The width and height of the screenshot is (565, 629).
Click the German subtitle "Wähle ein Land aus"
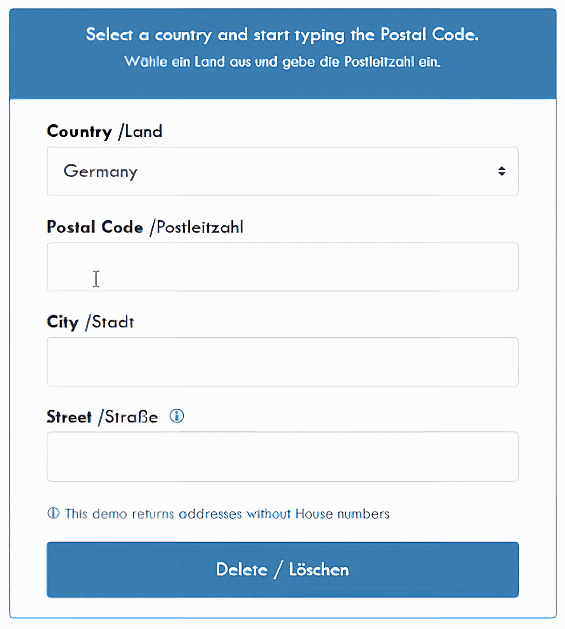tap(282, 62)
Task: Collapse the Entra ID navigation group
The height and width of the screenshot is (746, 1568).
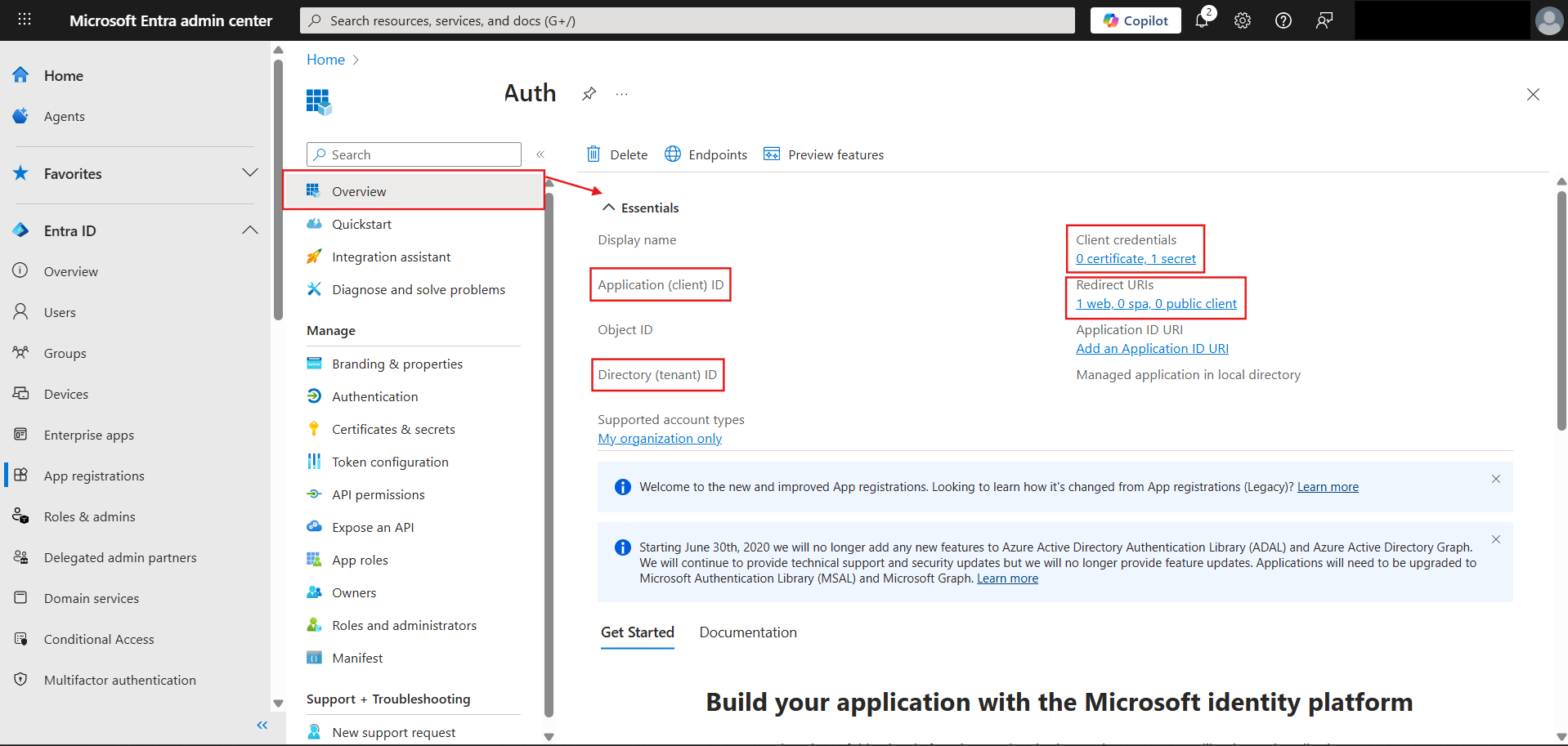Action: point(250,230)
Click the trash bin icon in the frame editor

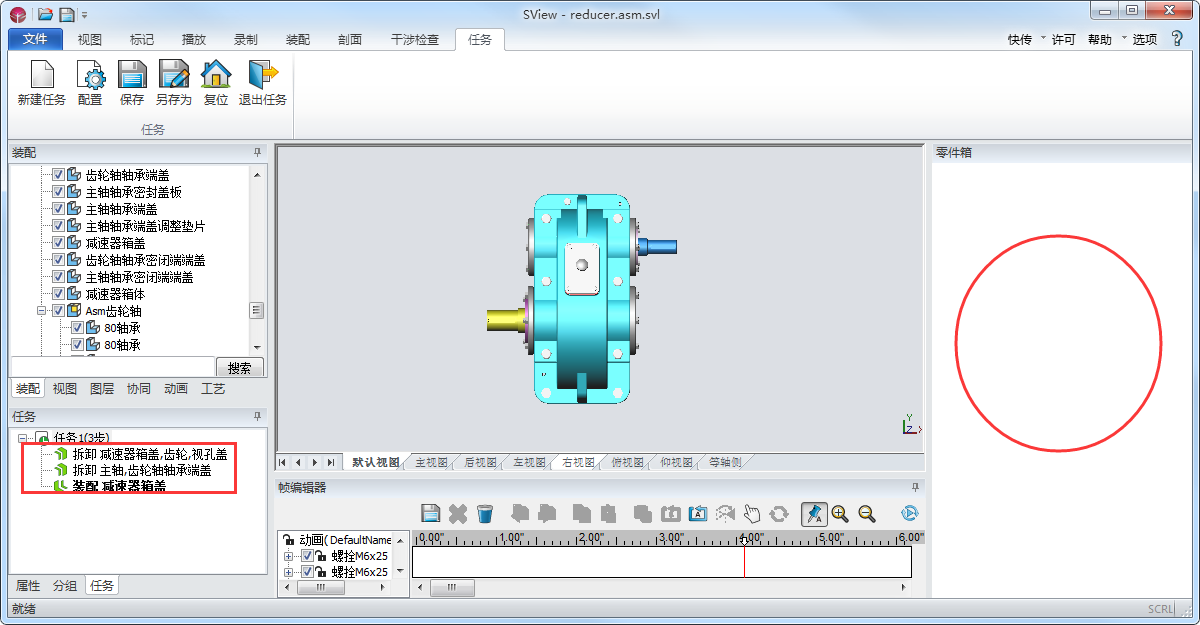point(485,513)
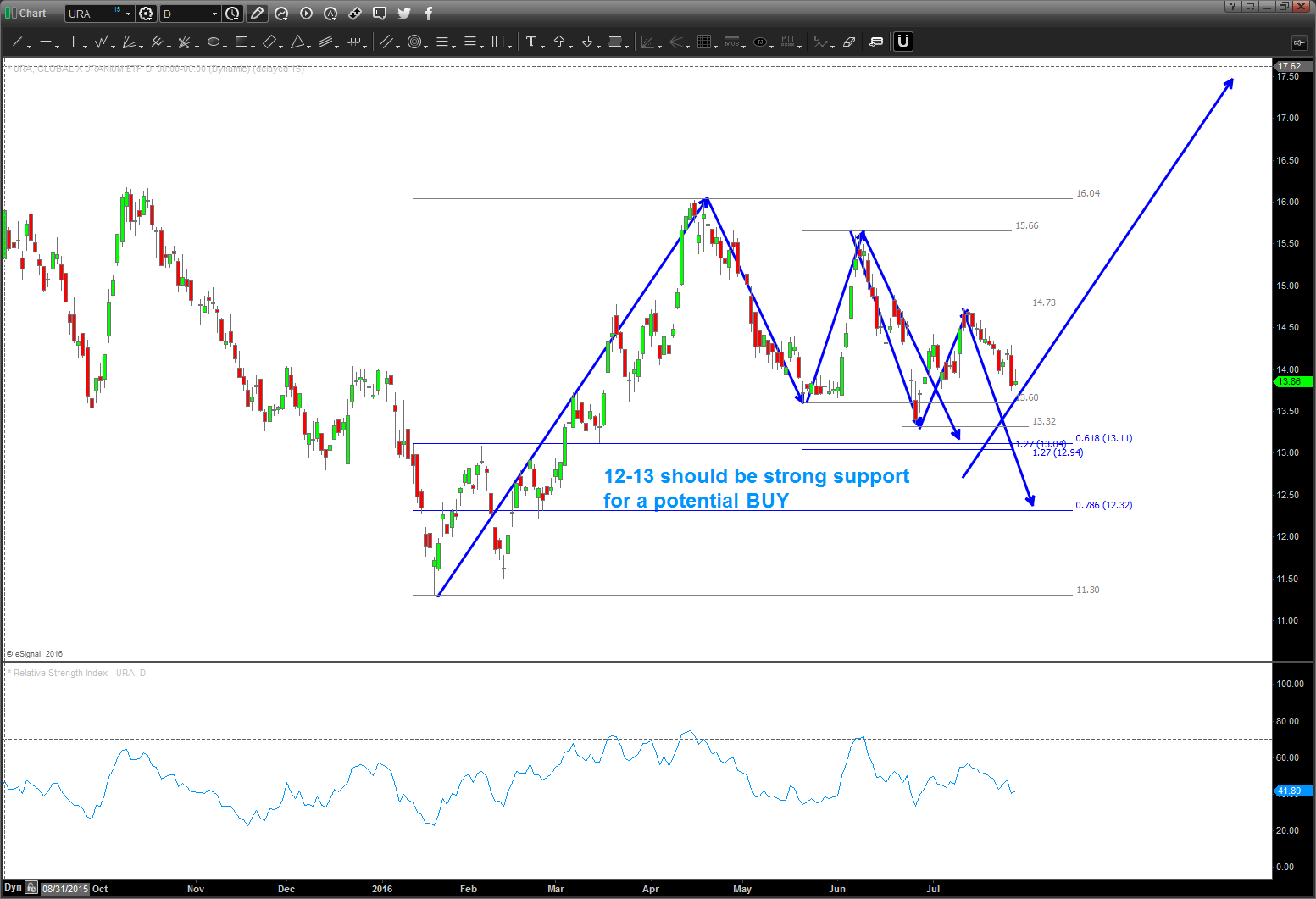Click the Chart title menu at top-left

coord(25,13)
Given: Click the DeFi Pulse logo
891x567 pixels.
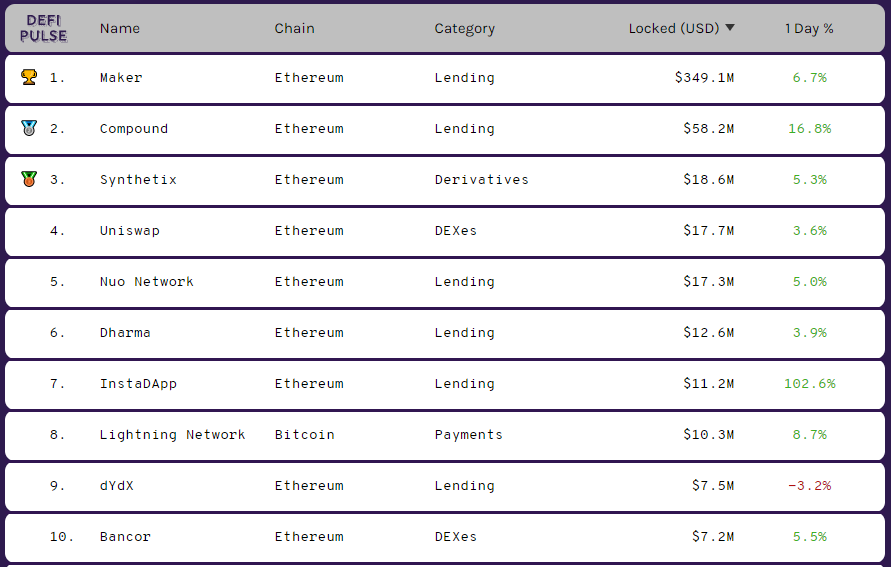Looking at the screenshot, I should 44,28.
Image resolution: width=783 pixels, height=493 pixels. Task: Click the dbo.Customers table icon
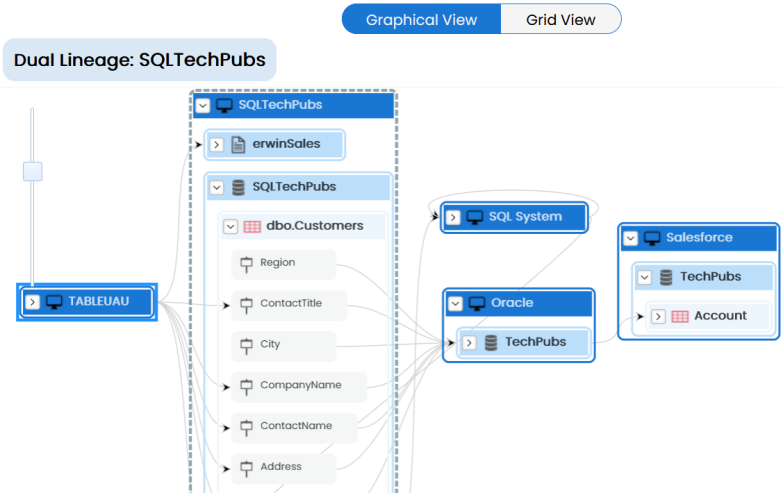(x=252, y=226)
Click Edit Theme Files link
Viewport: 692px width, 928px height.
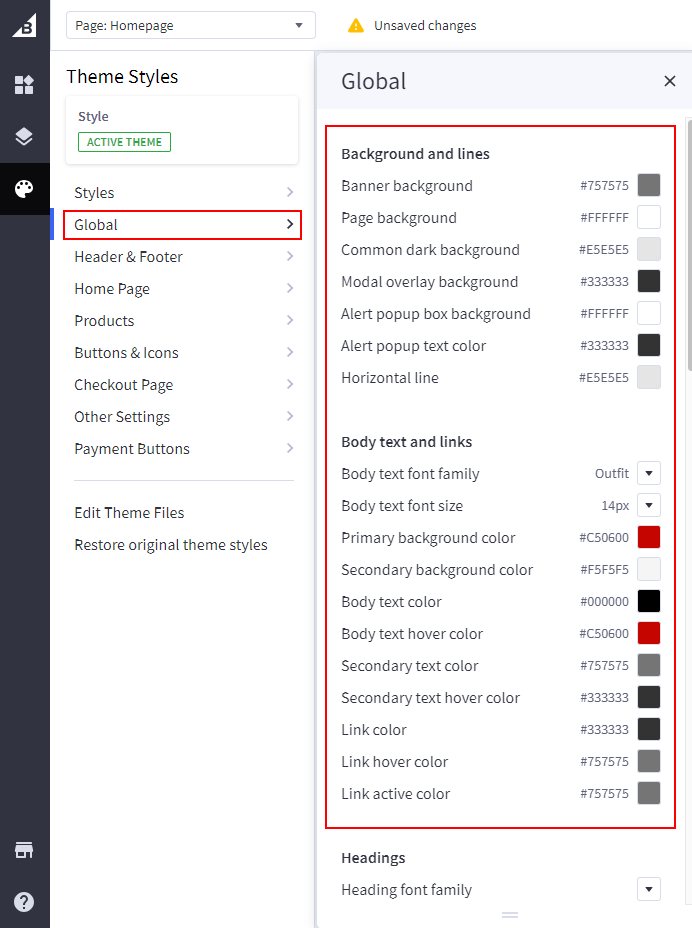click(x=129, y=513)

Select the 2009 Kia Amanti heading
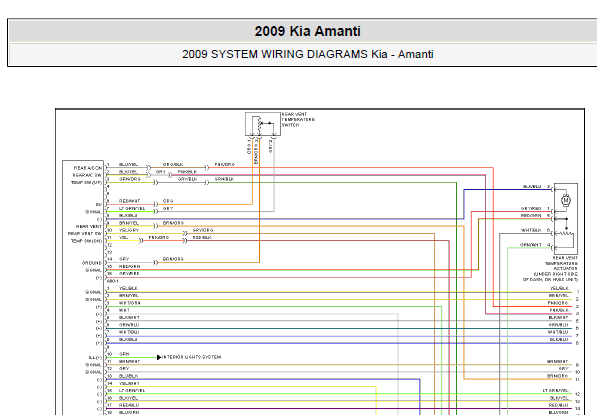tap(307, 31)
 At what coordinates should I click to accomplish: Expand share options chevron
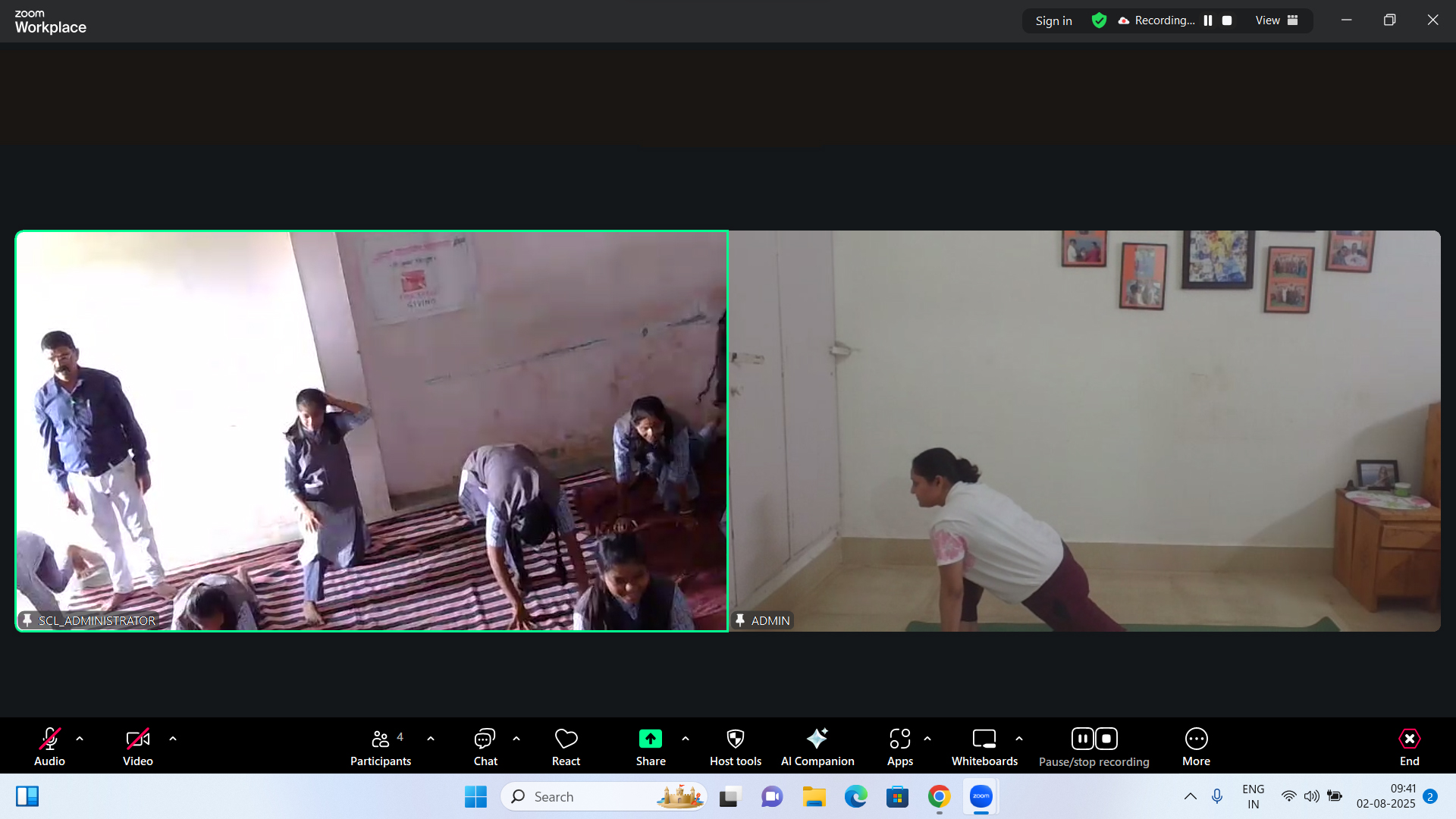click(686, 739)
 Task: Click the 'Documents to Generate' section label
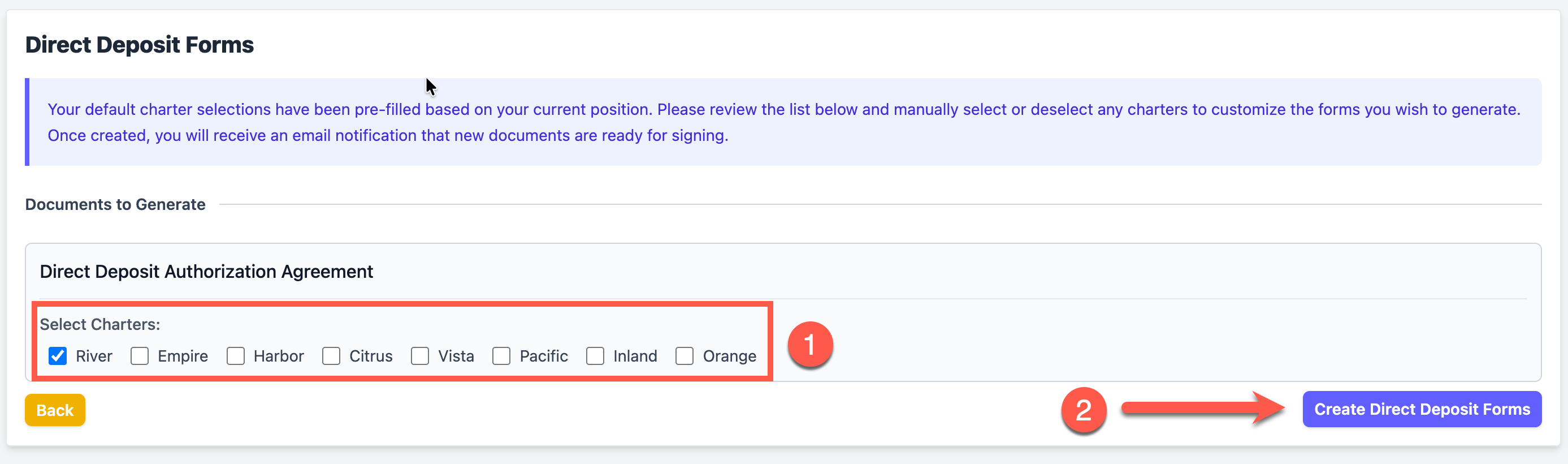pyautogui.click(x=115, y=204)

****

Rewrite the items starting at the line that contains "Click the trash bin icon in the frame editor" and ending at the line that contains "(x=252, y=226)", with "trash bin" replaced by "wastebasket" and nothing else changed. Give only those lines, and leave the pictures out of your answer.

Click the wastebasket icon in the frame editor

point(485,513)
Click the Chart title menu at top-left

coord(25,13)
Given: Click the DeFi Pulse logo
891x567 pixels.
Looking at the screenshot, I should 44,28.
Image resolution: width=783 pixels, height=493 pixels. Task: Click the dbo.Customers table icon
(x=252, y=226)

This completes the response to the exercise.